• **Task objective**
In how many lines of the records does the word "computer" appear? Reply with the number and nothing else.

• **Source material**
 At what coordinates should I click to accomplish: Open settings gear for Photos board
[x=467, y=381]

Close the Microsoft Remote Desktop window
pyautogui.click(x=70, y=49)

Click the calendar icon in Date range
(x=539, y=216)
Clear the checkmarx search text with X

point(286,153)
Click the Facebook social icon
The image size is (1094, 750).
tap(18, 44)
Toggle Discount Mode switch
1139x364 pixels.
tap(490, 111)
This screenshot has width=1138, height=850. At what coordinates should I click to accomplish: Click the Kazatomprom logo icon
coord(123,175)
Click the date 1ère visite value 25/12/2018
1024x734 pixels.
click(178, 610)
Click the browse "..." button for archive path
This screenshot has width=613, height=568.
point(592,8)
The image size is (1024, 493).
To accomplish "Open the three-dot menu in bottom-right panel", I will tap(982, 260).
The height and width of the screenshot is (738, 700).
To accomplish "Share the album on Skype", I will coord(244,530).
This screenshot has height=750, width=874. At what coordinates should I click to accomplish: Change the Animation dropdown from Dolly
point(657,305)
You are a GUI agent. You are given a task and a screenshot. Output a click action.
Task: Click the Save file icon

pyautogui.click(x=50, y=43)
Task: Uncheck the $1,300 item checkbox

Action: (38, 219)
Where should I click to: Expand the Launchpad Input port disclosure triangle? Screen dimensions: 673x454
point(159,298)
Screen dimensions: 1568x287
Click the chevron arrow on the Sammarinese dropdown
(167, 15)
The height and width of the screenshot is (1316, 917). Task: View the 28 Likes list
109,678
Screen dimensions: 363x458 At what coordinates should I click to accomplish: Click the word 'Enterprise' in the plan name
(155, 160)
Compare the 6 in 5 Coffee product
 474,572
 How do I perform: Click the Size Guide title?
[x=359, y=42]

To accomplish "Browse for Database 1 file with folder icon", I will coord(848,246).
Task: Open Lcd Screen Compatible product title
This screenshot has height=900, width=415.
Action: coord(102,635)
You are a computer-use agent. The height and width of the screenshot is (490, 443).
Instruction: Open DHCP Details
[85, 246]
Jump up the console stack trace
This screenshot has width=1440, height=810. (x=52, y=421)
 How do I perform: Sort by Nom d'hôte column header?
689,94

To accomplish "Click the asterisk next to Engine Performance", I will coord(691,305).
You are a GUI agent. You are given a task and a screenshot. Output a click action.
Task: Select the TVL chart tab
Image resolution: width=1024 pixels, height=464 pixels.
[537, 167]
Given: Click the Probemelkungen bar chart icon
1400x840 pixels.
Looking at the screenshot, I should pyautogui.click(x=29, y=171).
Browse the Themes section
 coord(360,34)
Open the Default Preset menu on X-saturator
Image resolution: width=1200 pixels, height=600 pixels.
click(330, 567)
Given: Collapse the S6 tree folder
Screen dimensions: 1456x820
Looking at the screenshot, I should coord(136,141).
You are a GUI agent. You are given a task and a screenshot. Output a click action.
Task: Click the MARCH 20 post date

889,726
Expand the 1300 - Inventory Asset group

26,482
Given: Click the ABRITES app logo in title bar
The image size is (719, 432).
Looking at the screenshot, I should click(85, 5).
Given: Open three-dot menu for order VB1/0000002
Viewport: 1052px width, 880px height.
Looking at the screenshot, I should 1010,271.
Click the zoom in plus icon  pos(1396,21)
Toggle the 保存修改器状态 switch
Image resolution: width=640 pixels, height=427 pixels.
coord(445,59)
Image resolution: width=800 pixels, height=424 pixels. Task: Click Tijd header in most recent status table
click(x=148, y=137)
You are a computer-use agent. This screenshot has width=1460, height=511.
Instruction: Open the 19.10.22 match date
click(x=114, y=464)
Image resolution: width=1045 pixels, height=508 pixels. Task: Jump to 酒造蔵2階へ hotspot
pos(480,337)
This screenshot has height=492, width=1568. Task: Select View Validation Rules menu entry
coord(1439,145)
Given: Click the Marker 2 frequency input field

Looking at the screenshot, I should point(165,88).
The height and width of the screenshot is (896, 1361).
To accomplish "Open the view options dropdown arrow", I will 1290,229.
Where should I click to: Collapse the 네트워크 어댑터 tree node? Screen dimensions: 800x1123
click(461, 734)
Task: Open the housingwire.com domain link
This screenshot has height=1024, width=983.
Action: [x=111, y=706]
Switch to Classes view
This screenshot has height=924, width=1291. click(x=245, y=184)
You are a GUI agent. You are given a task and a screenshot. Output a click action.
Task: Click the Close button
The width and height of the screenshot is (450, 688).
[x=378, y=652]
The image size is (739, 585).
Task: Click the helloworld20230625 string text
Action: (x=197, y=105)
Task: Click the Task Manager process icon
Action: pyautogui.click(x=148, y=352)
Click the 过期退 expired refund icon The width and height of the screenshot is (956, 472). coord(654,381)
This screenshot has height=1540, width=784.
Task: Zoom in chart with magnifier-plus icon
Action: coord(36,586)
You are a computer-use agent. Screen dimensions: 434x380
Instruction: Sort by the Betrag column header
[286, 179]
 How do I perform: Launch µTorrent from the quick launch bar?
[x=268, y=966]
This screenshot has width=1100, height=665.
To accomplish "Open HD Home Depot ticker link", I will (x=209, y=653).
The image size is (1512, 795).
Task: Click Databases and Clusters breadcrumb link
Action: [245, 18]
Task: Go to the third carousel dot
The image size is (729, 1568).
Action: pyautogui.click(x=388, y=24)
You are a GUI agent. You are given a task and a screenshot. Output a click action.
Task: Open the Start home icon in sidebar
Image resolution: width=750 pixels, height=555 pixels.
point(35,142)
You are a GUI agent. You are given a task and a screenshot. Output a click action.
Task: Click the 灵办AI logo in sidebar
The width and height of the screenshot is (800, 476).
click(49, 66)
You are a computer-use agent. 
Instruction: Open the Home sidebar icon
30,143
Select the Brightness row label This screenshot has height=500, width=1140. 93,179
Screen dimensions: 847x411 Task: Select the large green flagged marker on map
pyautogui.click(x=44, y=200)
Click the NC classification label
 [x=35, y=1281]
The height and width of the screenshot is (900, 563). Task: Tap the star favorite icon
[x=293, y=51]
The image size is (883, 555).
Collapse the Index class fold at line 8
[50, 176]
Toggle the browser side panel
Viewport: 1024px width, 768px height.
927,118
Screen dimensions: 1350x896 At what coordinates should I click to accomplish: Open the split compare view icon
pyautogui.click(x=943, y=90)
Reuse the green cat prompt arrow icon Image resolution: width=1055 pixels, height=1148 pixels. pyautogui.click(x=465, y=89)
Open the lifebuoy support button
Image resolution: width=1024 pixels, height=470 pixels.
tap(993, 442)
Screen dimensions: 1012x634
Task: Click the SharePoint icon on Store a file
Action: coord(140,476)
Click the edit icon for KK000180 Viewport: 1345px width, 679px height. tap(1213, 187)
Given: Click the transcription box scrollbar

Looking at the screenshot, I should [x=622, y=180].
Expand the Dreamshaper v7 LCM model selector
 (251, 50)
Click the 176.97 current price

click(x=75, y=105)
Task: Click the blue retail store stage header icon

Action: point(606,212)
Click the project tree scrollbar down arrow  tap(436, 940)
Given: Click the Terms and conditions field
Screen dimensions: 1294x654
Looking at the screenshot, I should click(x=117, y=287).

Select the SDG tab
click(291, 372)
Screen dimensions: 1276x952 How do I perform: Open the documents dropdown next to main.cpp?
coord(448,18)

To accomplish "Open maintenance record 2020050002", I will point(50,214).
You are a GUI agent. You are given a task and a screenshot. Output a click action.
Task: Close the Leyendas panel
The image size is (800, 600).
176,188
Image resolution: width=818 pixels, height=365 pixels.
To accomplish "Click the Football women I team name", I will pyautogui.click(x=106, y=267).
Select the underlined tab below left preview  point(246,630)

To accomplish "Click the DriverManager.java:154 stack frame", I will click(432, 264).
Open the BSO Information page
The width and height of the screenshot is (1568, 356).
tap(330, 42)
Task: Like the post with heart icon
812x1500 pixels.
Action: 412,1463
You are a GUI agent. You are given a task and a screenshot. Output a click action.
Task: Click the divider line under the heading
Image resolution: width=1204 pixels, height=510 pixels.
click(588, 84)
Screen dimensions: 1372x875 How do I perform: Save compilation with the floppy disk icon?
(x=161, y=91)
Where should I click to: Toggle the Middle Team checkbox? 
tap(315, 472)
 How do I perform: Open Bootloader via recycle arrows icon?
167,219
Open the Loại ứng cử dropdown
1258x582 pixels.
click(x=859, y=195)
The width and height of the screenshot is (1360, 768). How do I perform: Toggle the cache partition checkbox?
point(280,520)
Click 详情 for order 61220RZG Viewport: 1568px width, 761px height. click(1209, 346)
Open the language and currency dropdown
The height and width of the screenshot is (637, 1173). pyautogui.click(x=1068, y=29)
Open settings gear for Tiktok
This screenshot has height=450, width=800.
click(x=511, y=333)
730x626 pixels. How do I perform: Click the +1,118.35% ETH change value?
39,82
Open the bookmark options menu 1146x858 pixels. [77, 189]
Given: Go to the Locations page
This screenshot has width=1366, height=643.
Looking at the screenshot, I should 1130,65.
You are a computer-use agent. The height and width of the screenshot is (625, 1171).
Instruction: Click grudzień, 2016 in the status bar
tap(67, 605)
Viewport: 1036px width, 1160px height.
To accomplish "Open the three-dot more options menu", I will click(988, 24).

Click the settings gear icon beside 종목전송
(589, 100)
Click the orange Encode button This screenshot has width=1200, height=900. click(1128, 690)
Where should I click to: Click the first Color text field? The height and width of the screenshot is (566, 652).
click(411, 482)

• **Expected answer**
5